[Written task] Put every line of the material below into a Markdown table with the columns Row and Line, numbering each row and skipping blank lines.

[start Data rows]

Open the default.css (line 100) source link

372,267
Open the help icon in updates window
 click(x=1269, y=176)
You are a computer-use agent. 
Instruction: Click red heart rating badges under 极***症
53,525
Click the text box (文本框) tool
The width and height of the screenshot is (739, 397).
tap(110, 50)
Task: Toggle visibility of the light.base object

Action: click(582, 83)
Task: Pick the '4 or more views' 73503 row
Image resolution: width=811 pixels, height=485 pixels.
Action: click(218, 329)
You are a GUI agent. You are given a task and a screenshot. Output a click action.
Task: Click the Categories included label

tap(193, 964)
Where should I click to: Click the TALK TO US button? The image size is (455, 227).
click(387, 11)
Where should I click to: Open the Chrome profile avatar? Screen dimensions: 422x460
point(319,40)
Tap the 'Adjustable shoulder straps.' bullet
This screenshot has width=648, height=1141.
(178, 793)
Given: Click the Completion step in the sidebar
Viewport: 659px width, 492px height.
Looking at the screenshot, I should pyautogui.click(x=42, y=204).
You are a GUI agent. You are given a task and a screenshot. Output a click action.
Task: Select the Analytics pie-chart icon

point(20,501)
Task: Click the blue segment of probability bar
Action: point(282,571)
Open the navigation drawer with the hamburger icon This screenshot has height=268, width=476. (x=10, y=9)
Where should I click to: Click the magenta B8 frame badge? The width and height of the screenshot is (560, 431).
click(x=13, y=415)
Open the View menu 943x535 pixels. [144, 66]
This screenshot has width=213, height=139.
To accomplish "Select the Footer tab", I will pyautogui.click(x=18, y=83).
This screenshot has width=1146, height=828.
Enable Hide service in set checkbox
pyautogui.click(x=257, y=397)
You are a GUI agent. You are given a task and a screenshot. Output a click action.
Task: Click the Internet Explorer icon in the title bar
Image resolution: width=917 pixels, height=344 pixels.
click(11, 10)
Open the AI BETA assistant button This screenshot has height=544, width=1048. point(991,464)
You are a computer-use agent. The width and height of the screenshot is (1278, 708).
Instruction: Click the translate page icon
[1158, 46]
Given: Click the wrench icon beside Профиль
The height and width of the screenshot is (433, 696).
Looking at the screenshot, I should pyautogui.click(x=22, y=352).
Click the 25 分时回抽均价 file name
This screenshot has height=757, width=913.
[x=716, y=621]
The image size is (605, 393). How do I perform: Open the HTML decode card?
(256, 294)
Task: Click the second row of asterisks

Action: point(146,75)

[end Data rows]

[Full solution]
| Row | Line |
|---|---|
| 1 | Open the default.css (line 100) source link |
| 2 | 372,267 |
| 3 | Open the help icon in updates window |
| 4 |  click(x=1269, y=176) |
| 5 | You are a computer-use agent.  |
| 6 | Instruction: Click red heart rating badges under 极***症 |
| 7 | 53,525 |
| 8 | Click the text box (文本框) tool |
| 9 | The width and height of the screenshot is (739, 397). |
| 10 | tap(110, 50) |
| 11 | Task: Toggle visibility of the light.base object |
| 12 | Action: click(582, 83) |
| 13 | Task: Pick the '4 or more views' 73503 row |
| 14 | Image resolution: width=811 pixels, height=485 pixels. |
| 15 | Action: click(218, 329) |
| 16 | You are a GUI agent. You are given a task and a screenshot. Output a click action. |
| 17 | Task: Click the Categories included label |
| 18 | tap(193, 964) |
| 19 | Where should I click to: Click the TALK TO US button? The image size is (455, 227). |
| 20 | click(387, 11) |
| 21 | Where should I click to: Open the Chrome profile avatar? Screen dimensions: 422x460 |
| 22 | point(319,40) |
| 23 | Tap the 'Adjustable shoulder straps.' bullet |
| 24 | This screenshot has width=648, height=1141. |
| 25 | (178, 793) |
| 26 | Given: Click the Completion step in the sidebar |
| 27 | Viewport: 659px width, 492px height. |
| 28 | Looking at the screenshot, I should pyautogui.click(x=42, y=204). |
| 29 | You are a GUI agent. You are given a task and a screenshot. Output a click action. |
| 30 | Task: Select the Analytics pie-chart icon |
| 31 | point(20,501) |
| 32 | Task: Click the blue segment of probability bar |
| 33 | Action: point(282,571) |
| 34 | Open the navigation drawer with the hamburger icon This screenshot has height=268, width=476. (x=10, y=9) |
| 35 | Where should I click to: Click the magenta B8 frame badge? The width and height of the screenshot is (560, 431). |
| 36 | click(x=13, y=415) |
| 37 | Open the View menu 943x535 pixels. [144, 66] |
| 38 | This screenshot has width=213, height=139. |
| 39 | To accomplish "Select the Footer tab", I will pyautogui.click(x=18, y=83). |
| 40 | This screenshot has width=1146, height=828. |
| 41 | Enable Hide service in set checkbox |
| 42 | pyautogui.click(x=257, y=397) |
| 43 | You are a GUI agent. You are given a task and a screenshot. Output a click action. |
| 44 | Task: Click the Internet Explorer icon in the title bar |
| 45 | Image resolution: width=917 pixels, height=344 pixels. |
| 46 | click(11, 10) |
| 47 | Open the AI BETA assistant button This screenshot has height=544, width=1048. point(991,464) |
| 48 | You are a computer-use agent. The width and height of the screenshot is (1278, 708). |
| 49 | Instruction: Click the translate page icon |
| 50 | [1158, 46] |
| 51 | Given: Click the wrench icon beside Профиль |
| 52 | The height and width of the screenshot is (433, 696). |
| 53 | Looking at the screenshot, I should pyautogui.click(x=22, y=352). |
| 54 | Click the 25 分时回抽均价 file name |
| 55 | This screenshot has height=757, width=913. |
| 56 | [x=716, y=621] |
| 57 | The image size is (605, 393). How do I perform: Open the HTML decode card? |
| 58 | (256, 294) |
| 59 | Task: Click the second row of asterisks |
| 60 | Action: point(146,75) |